(The records begins)

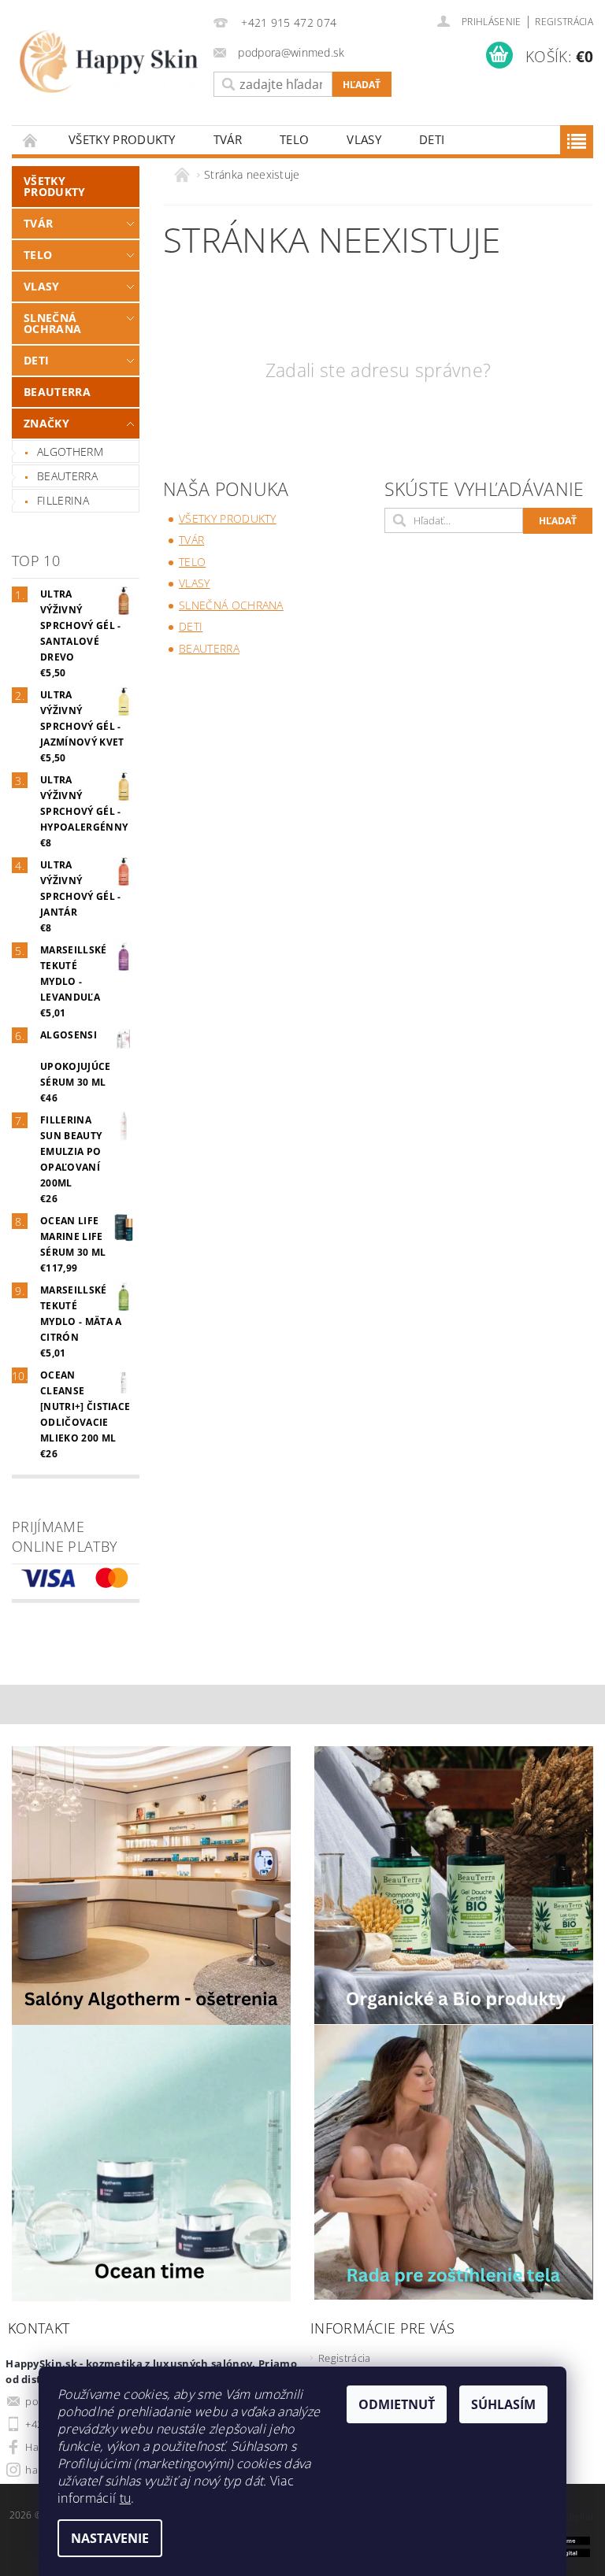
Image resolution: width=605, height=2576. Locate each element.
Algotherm (70, 451)
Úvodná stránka (31, 140)
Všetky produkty (122, 139)
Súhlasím (503, 2404)
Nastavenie (110, 2538)
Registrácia (564, 21)
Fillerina (63, 500)
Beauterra (57, 391)
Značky (46, 423)
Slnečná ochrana (52, 323)
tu (126, 2498)
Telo (294, 139)
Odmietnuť (396, 2404)
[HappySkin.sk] (109, 61)
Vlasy (364, 139)
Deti (431, 139)
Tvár (227, 139)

(The records ends)

__Exercise goal__: From the line containing "Beauterra (57, 391)" to the last line of the listing, write everything out exactly. Nothing outside that stretch belongs.

__Exercise result__:
Beauterra (57, 391)
Značky (46, 423)
Slnečná ochrana (52, 323)
tu (126, 2498)
Telo (294, 139)
Odmietnuť (396, 2404)
[HappySkin.sk] (109, 61)
Vlasy (364, 139)
Deti (431, 139)
Tvár (227, 139)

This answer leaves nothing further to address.